Prezydent Rosji Władimir Putin potępił w czwartek atak w Libii, w którym zabito m.in. amerykańskiego ambasadora, i zaapelował do nowych przywódców w państwach arabskich, by poczuwali się do odpowiedzialności za sytuację w swych krajach. Stanowisko w tej sprawie może być tylko jedno - potępiamy tę zbrodnię, składamy kondolencje rodzinom zabitych - powiedział Putin w Soczi dziennikarzom.

Reklama

Zwrócił uwagę, że doszło do zabójstwa dyplomatów, których chronią konwencje międzynarodowe, których życia i zdrowia broni prawo międzynarodowe, i że jeśli ktoś tego nie uznaje, to stawia się nie tylko poza prawem, lecz i poza współczesną cywilizacją.

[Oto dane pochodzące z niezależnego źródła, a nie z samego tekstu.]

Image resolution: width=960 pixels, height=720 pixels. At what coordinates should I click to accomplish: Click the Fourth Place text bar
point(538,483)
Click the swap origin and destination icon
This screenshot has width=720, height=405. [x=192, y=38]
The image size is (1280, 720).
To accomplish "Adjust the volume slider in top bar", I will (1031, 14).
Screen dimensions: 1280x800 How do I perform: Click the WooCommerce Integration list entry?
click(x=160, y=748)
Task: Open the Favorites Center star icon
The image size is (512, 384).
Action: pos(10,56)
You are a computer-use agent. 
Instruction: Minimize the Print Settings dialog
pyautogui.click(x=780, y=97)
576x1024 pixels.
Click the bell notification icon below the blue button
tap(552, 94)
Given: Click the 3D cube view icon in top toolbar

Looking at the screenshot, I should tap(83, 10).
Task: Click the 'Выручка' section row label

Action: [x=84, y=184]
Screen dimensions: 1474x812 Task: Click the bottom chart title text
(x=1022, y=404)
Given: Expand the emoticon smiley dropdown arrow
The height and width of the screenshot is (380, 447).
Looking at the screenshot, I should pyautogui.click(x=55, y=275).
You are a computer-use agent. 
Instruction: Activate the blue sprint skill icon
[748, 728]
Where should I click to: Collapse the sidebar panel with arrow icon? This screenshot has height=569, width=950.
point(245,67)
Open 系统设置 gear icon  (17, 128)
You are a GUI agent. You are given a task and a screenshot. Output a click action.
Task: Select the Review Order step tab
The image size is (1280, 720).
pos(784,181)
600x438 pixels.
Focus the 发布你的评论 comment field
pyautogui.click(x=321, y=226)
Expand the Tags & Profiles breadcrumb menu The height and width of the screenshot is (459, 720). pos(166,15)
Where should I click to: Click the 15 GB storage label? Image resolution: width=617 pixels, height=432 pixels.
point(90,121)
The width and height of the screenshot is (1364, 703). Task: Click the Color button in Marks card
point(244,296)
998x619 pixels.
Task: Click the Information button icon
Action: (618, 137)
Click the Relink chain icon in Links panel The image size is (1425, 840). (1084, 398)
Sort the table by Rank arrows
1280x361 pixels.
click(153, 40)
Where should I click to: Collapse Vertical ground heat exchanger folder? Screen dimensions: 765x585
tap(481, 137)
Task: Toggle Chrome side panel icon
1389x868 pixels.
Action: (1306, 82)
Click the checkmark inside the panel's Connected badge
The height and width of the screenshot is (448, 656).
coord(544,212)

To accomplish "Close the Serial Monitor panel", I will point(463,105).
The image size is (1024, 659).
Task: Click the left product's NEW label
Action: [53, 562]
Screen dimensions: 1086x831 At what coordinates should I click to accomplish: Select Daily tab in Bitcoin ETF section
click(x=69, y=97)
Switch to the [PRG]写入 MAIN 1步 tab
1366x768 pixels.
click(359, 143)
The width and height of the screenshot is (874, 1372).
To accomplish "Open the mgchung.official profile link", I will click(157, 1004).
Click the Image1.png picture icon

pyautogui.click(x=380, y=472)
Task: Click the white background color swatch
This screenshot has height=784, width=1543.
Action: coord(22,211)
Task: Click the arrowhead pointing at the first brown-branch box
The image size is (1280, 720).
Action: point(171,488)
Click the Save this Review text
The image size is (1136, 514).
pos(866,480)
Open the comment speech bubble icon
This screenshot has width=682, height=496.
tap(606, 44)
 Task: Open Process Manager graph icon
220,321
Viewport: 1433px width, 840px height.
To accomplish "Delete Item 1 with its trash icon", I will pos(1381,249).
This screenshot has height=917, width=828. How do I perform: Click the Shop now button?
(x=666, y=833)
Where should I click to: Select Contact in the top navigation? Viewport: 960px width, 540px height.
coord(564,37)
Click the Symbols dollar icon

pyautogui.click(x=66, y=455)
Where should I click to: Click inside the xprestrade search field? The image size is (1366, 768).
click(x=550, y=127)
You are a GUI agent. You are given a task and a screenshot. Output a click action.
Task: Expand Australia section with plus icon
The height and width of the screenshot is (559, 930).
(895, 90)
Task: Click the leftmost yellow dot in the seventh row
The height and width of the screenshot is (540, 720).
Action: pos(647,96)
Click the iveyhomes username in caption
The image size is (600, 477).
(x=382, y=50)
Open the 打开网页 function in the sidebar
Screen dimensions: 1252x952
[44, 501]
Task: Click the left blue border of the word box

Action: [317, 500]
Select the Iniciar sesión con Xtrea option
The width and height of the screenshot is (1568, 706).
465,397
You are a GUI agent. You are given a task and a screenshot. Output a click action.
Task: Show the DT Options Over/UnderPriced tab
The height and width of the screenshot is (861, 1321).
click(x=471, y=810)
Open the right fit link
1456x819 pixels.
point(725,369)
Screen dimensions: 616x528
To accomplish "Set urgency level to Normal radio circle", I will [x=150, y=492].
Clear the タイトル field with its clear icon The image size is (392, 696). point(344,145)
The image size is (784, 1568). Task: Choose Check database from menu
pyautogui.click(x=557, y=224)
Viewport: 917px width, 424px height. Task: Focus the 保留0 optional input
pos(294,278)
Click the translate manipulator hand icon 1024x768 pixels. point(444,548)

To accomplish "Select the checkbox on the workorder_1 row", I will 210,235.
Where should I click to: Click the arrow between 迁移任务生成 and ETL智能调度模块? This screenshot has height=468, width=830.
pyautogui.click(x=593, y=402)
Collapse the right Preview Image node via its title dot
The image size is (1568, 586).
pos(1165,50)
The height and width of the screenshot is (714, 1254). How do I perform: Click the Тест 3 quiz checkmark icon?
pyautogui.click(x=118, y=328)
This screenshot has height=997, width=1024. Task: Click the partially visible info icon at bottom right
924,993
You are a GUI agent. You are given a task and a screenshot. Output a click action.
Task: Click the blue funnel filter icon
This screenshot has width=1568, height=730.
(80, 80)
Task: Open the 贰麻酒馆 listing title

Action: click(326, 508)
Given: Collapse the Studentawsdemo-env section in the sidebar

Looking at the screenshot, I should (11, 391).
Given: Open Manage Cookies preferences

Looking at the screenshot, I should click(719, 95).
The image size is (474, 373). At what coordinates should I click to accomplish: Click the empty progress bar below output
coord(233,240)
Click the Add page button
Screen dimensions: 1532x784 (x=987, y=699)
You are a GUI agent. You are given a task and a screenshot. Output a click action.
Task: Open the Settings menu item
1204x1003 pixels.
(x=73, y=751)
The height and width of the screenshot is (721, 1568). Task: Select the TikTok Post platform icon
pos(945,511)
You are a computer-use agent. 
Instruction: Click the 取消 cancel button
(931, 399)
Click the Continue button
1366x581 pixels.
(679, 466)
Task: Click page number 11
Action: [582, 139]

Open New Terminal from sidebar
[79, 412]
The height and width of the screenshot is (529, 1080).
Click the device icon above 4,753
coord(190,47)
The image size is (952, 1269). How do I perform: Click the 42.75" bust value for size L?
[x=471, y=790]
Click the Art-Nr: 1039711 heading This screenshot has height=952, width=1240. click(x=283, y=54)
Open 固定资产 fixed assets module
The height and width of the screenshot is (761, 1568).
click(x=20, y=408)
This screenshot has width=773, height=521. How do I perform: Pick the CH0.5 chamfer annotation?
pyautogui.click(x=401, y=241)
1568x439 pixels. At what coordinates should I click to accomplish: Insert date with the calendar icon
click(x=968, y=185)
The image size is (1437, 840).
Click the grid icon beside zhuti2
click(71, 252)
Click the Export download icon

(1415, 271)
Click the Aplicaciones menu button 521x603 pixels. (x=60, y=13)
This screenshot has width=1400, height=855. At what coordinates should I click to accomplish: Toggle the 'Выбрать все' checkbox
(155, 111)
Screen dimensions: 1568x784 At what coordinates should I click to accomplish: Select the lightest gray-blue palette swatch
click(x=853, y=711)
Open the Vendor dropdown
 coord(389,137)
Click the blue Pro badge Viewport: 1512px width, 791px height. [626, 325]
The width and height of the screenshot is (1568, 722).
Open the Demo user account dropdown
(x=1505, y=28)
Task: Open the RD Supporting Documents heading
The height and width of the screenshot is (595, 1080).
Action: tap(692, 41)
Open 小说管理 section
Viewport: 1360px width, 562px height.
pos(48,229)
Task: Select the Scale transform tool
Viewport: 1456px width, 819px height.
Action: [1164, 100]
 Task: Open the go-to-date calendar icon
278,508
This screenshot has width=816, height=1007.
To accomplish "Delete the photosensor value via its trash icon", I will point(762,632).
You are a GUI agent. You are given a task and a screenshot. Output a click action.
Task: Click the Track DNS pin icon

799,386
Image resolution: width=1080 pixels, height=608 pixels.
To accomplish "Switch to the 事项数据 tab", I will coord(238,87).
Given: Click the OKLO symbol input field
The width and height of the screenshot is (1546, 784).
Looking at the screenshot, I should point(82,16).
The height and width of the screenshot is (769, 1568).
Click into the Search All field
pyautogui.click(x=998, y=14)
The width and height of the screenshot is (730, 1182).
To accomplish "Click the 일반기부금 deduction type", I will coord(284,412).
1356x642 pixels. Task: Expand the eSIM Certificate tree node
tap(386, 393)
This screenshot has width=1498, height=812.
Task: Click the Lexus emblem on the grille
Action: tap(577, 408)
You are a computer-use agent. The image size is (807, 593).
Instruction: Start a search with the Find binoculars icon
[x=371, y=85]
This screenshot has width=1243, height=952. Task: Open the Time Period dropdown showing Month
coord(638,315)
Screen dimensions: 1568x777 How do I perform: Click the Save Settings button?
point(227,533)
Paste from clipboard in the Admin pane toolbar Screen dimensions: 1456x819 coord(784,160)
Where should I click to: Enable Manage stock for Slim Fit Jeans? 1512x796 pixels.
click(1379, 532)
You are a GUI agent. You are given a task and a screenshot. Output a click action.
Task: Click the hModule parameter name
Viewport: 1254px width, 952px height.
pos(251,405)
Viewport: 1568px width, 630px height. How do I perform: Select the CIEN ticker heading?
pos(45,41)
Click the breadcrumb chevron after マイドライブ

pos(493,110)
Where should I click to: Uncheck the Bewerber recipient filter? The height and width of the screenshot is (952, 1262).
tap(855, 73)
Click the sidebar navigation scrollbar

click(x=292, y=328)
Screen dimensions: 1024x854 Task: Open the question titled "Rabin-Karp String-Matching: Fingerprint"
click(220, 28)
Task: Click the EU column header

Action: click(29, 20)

Prezydent Putin zwrócił się z apelem do nowych władz w państwach, w których zaszły istotne zmiany, by nie zapominały o odpowiedzialności za to, co dzieje się na terenie ich krajów. Bardzo liczę na to, że ta tragedia, która dotyczy nas wszystkich, zachęci wszystkich do zintensyfikowania wspólnej walki z ekstremizmem i groźbami terroryzmu - powiedział Putin.

We wtorek wieczorem w następstwie ataku na konsulat USA w Bengazi zginął amerykański ambasador w Libii i trzej inni pracownicy amerykańskiej placówki dyplomatycznej. Powodem zajść w Bengazi stał się obraźliwy wobec islamu film wyprodukowany w USA.